Why the indirection/dereferencing operator (*) is used with a pointer of any data type except a string? 'char'
In the following program the letter 'A' and the string "Computer" are stored using the character pointers but only for the pointer 'a' the dereferencing operator (*) is used. Why is that?
#include <stdio.h>
int main()
{
char *a, *b;
*a = 'A';
b = "Computer";
printf("%c %s", *a, b);
return 0;
}
Why is the * operator not needed while assigning a string to a pointer?
To answer your question, we need to get rid of some syntactic sugar first and know exactly what b is:
char *b;
b = "Computer";
is (almost) equivalent to
const char *b;
const char str[] = {'C', 'o', 'm', 'p', 'u', 't', 'e', 'r', '\0'};
b = &str[0];
Meaning b is a pointer to the first element in an array of char elements. Or simpler, b just points to a char
printf("%c", *b) expects a char (%c), and by using *b we are giving printf the first char from the string (or char array) "Computer"
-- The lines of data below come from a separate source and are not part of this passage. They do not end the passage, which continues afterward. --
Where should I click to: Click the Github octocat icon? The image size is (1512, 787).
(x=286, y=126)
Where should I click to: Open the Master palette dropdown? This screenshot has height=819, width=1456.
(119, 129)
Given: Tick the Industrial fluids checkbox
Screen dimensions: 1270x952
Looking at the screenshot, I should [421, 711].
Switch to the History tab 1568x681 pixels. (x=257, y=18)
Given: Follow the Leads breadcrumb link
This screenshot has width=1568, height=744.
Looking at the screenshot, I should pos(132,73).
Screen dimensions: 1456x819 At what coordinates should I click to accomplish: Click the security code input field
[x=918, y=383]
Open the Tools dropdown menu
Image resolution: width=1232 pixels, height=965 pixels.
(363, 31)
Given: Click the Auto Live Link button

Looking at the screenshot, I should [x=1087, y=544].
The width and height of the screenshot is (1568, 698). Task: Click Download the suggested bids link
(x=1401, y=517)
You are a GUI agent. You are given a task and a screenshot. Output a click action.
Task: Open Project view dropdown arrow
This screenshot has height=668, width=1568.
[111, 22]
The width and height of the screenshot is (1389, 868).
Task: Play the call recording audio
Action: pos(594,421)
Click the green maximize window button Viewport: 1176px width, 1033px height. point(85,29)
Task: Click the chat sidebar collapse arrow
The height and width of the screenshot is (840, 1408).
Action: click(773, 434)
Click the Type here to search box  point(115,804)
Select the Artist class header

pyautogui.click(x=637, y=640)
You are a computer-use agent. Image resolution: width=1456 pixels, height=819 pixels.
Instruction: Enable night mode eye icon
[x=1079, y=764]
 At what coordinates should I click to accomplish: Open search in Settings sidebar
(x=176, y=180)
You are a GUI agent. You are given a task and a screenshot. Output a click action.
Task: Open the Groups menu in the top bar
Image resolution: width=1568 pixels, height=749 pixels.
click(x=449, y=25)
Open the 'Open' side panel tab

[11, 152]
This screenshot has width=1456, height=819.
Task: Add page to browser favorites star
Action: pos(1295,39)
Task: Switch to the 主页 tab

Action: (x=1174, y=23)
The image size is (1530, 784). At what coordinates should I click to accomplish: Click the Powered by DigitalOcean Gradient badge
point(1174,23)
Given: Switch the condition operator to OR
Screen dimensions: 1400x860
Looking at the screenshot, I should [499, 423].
printf("%s", b) expects a pointer (%s). We are thus providing b which points to "Computer". Why? Because under the hood, printf starts at a location, reads a character and goes to the next location (which is b + 1). It does that until printf reads the value 0 somewhere along its path.
So the core idea is that you're indeed dealing with a pointer, but printf needs itself a pointer to go through an array of char
Note that the charatcer '0' is not the number 0, but the number 0 is equal to the character '\0' which is what you sometimes see in char arrays like in my example.
As an extra on why the above snippets are not exactly the same: A string in code is stored in a read-only location, whereas the assignment as an array of characters is stored in modifiable memory. The const keyword ensures immutability, but both of these strings are still stored in entirely different locations and thus behaviour might not be the same.